Die BRISEIS hatte nun vor Pillau ankernd den englischen Händler URANIA gesichtet und näherte sich dem Schiff, als französische Soldaten, die die URANIA kurz zuvor besetzt hatten, sich anschickten, das Handelsschiff zu verbrennen, um es nicht zurück in die Hände der Briten fallen zu lassen. Um die Vernichtung der URANIA zu verhindern, zog Ross sich vorerst zurück und wartete den Einbruch der Nacht ab. Im Schutze der Dunkelheit ließ er dann die Pinasse der BRISEIS mit 20 Mann unter dem Kommando von Leutnant Thomas Jones und dem Fähnrich William Palmer zu Wasser. Die sich dem Schiff nähernde Pinasse geriet zwar unter heftiges Feuer von 6 an Bord gebrachten Feldgeschützen und 4 Drehbassen, die Briten wagten jedoch trotzdem den Enterangriff und dies trotz des zusätzlichen Hindernisses einer Reihe längseits der URANIA liegender Boote. Die Franzosen wurden von Bord der URANIA in ihre Boote zurückgetrieben, die auf der anderen Seite des Handelsschiffes lagen, und die URANIA um den Preis eines Toten und dreier Verwundeter, darunter Leutnant Palmer, in Sicherheit gebracht.
Im Herbst des Jahres 1812 operierte die BRISEIS im Finnischen Meeresbusen und konnte am 19. Oktober 1812 einen französischen Kaper, die PETIT POUCET (4), 23 Mann Besatzung, aufbringen.

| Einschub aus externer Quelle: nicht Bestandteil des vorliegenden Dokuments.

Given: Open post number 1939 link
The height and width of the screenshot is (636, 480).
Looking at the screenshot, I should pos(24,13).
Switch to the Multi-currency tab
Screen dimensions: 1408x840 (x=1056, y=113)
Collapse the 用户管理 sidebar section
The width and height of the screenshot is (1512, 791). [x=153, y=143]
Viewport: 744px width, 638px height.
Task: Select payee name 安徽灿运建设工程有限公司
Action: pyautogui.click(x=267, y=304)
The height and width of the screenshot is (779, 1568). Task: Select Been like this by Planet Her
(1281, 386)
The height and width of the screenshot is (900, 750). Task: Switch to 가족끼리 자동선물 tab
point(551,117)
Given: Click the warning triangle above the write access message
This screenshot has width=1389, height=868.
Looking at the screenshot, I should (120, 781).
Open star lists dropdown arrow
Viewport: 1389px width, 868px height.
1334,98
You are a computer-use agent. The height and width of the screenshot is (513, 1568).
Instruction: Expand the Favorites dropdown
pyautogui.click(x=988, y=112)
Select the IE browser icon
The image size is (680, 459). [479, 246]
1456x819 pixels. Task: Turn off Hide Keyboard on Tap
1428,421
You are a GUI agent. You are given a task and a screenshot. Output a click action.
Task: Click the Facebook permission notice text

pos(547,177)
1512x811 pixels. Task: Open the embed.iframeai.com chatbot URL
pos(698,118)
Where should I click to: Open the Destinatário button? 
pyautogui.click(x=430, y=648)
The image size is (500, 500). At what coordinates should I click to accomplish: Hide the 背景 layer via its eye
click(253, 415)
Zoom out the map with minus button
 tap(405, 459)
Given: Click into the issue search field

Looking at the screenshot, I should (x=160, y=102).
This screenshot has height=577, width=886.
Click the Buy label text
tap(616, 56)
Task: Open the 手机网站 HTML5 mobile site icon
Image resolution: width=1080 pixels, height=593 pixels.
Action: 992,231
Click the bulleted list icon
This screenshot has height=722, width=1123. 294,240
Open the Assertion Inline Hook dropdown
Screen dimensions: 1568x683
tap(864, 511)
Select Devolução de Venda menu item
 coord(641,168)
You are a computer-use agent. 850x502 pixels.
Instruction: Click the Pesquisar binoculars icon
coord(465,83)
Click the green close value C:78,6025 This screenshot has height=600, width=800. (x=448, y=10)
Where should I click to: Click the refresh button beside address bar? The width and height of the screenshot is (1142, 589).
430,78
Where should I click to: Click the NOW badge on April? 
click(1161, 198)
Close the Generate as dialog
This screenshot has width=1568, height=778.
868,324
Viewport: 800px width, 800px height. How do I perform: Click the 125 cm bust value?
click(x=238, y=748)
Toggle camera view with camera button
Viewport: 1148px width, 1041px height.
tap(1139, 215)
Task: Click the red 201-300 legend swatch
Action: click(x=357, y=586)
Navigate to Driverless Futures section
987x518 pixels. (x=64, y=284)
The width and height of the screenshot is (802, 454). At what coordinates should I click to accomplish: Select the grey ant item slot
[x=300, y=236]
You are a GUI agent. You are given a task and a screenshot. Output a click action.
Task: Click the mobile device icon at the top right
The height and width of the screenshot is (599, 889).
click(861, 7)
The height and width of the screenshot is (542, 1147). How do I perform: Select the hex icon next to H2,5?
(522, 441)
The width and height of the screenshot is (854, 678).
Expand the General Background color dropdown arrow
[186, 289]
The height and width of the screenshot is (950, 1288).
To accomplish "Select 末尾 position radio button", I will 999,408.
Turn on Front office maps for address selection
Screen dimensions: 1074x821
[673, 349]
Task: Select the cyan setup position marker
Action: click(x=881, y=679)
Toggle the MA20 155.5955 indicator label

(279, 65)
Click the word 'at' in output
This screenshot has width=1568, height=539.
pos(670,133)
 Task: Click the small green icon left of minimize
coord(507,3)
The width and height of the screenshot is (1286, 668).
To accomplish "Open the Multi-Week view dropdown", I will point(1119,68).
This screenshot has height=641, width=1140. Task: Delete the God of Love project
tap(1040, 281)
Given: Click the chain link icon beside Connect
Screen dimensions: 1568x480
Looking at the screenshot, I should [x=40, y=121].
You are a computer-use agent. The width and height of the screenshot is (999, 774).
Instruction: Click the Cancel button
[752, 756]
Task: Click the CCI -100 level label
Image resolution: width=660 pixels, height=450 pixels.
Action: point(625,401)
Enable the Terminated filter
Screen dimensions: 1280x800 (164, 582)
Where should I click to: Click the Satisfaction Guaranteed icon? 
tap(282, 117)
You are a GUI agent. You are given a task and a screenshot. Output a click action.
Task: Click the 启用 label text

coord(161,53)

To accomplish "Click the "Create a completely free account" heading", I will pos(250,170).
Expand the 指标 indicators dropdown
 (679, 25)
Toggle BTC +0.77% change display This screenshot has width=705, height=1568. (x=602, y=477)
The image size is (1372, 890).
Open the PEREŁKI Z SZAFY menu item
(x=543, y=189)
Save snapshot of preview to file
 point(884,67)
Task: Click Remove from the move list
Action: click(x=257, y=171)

1814 war die BRISEIS in Spithead stationiert.
1815 wechselte das Kommando, Commander W. R. Jackson führte die Cherokee-Sloop im englischen Kanal.
1816 wurde das Schiff in Jamaika stationiert. Am 4. November 1816 scheiterte die BRISEIS vor Point Pedras (Kuba) und ging verloren.